You can get the desired behavior with a couple of changes to your code.
- If you delete an element of the array, the index of the next element is now the same as the old value’s index. You can’t blindly iterate over
0 .. $#ref_to_spliceArray.
- The regex bind operator is
=~ and not ==.
- Attempted regex matches against the undefined value may trigger warnings.
- Pass an array to
splice, not an individual element of the array.

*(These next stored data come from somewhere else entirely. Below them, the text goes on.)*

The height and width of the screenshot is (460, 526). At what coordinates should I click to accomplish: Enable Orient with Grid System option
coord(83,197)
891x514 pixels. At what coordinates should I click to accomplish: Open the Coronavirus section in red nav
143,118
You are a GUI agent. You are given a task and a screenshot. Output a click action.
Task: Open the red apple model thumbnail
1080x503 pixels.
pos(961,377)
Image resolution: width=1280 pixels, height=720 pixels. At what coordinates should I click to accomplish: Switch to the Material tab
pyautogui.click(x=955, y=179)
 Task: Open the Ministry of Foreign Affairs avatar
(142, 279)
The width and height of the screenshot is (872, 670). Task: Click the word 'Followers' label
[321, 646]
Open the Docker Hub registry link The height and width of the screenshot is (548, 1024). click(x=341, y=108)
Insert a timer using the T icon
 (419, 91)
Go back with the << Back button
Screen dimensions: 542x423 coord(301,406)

The code below fixes these issues.
sub removeElement
{
my $ref_to_spliceArray = shift;
my $i = 0;
while ($i <= $#$ref_to_spliceArray)
{
if (defined $ref_to_spliceArray->[$i]
&& $ref_to_spliceArray->[$i] =~ /failed/)
{
splice @$ref_to_spliceArray, $i, 1;
}
else {
++$i;
}
}
}
Modify your call to be
&removeElement(\@spliceArray);
Note that this syntax will appear archaic to modern eyes. Think about operating on the array as a whole rather than peeking and poking one element at a time. In this simple case, you don’t need to go to the trouble of defining another sub.
@spliceArray = grep !(defined && /failed/), @spliceArray;
That is, @spliceArray should contain only those elements that do not match the regex. The defined check prevents warnings about undefined values that may be present in @spliceArray.